▸ **What needs to be done**
Please swap "Click" for "Tap" throughout the material below, keep every other word as it is, and leave the pictures out of your version.

▸ **Supplied records**
===============

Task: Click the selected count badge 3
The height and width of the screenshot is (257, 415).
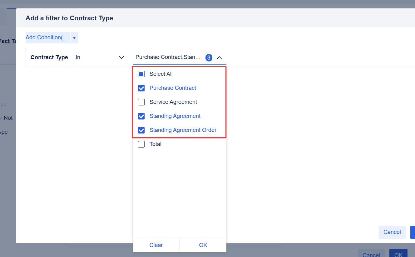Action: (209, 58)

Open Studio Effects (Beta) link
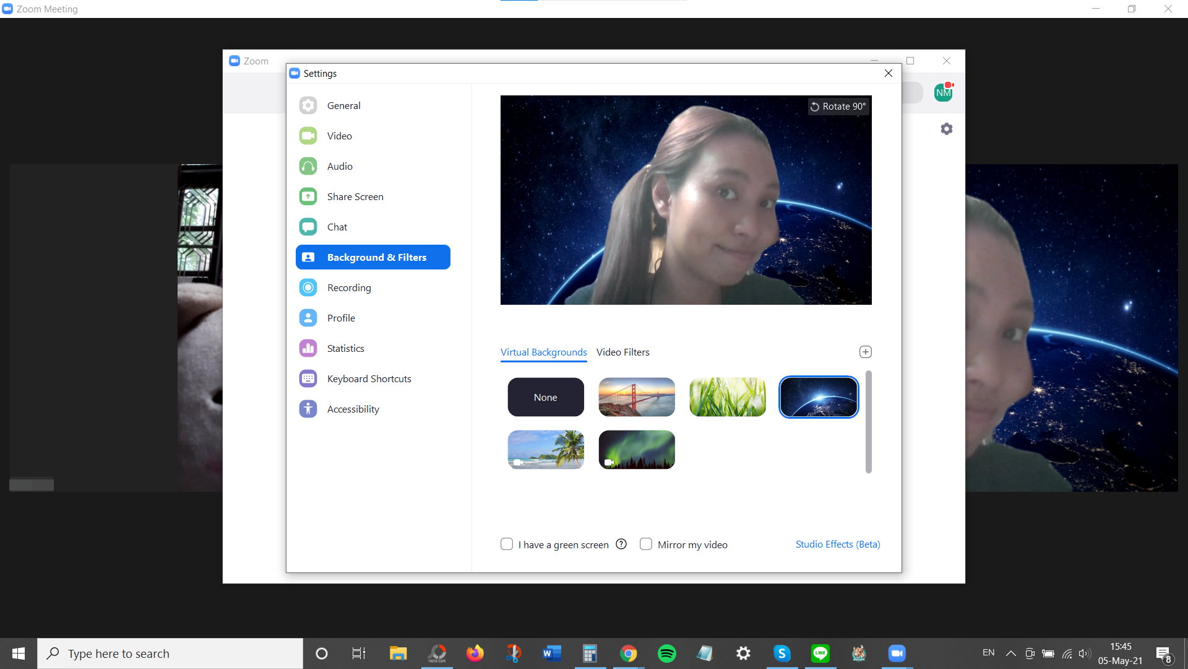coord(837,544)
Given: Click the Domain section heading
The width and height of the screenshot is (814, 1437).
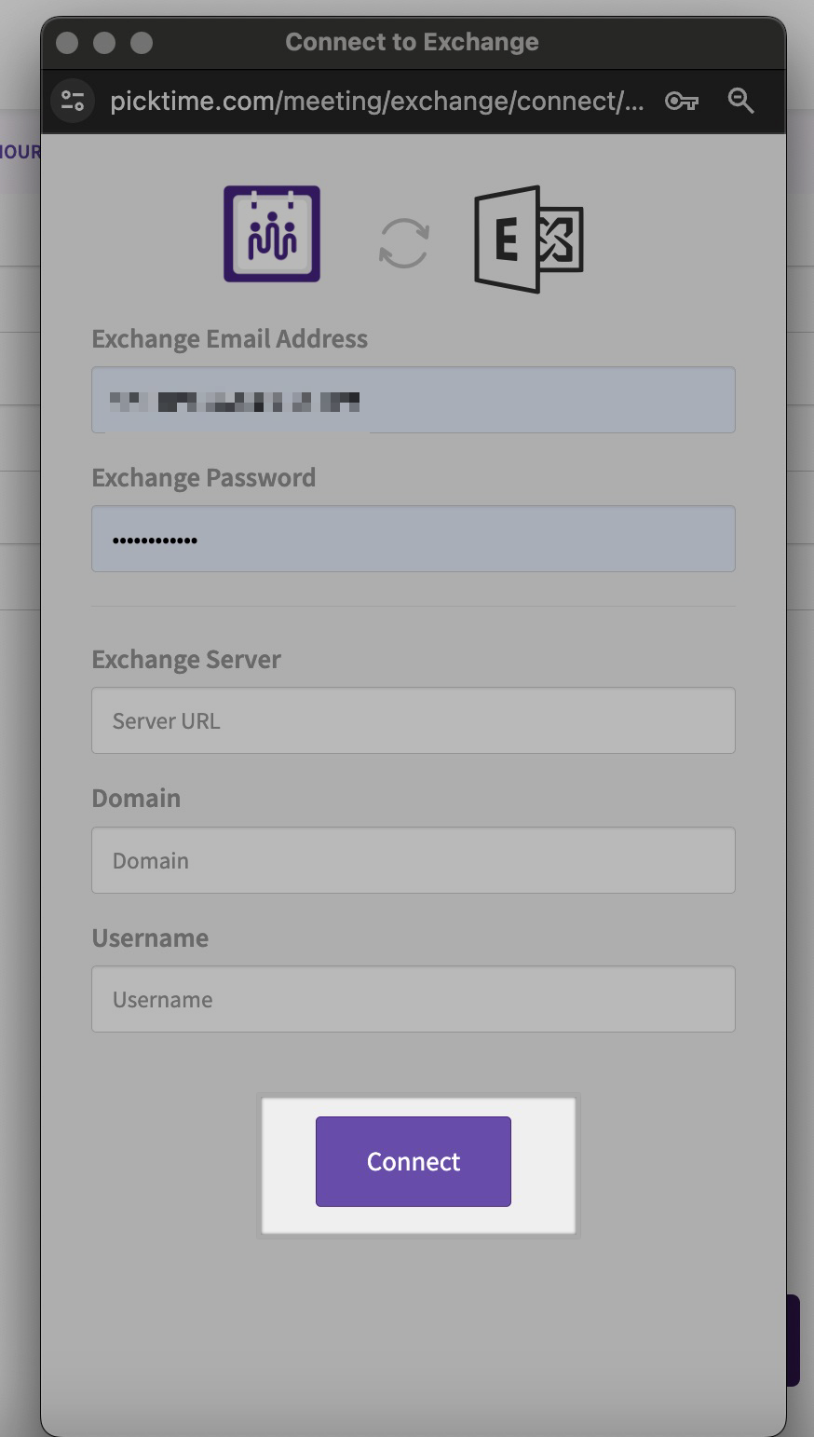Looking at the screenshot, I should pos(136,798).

===============

▸ **Reply to the exercise**
Task: Tap the selected count badge 3
The height and width of the screenshot is (257, 415).
Action: (209, 58)

Open Studio Effects (Beta) link
coord(837,544)
Given: Tap the Domain section heading
The width and height of the screenshot is (814, 1437).
Looking at the screenshot, I should pos(136,798).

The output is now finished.